[Target position records]

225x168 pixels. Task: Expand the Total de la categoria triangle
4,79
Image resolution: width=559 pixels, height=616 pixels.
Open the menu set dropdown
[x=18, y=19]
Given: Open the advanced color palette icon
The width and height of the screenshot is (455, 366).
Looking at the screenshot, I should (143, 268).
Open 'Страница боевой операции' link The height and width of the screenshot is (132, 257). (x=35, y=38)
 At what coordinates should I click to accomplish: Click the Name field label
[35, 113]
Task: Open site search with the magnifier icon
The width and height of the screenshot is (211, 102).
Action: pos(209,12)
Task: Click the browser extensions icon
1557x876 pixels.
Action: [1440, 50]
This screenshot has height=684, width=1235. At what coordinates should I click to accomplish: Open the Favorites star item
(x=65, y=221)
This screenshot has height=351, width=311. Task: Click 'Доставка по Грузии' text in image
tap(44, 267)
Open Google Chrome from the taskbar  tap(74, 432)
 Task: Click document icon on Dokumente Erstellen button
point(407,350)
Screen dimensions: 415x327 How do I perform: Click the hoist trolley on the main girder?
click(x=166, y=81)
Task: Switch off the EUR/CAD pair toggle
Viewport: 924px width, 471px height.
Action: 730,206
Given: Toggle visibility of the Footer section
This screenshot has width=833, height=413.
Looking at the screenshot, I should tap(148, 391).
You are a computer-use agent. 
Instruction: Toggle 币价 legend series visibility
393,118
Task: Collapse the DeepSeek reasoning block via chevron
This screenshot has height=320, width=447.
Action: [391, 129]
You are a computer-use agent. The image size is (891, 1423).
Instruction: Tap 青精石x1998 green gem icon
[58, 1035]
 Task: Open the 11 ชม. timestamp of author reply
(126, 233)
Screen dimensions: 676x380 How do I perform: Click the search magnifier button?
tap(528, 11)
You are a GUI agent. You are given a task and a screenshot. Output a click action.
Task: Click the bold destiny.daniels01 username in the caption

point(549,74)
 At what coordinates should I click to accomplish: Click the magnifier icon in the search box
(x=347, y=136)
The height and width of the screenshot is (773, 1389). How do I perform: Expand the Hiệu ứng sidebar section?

## Exercise brief
In the records, from the line containing "You are a computer-use agent. The" through the end of the records, swap every "magnifier" for "magnifying glass" and give only those lines back, leaving everything else unchanged.

## Full solution
You are a computer-use agent. The image size is (891, 1423).
Instruction: Tap 青精石x1998 green gem icon
[58, 1035]
 Task: Open the 11 ชม. timestamp of author reply
(126, 233)
Screen dimensions: 676x380 How do I perform: Click the search magnifying glass button?
tap(528, 11)
You are a GUI agent. You are given a task and a screenshot. Output a click action.
Task: Click the bold destiny.daniels01 username in the caption

point(549,74)
 At what coordinates should I click to accomplish: Click the magnifying glass icon in the search box
(x=347, y=136)
The height and width of the screenshot is (773, 1389). How do I perform: Expand the Hiệu ứng sidebar section?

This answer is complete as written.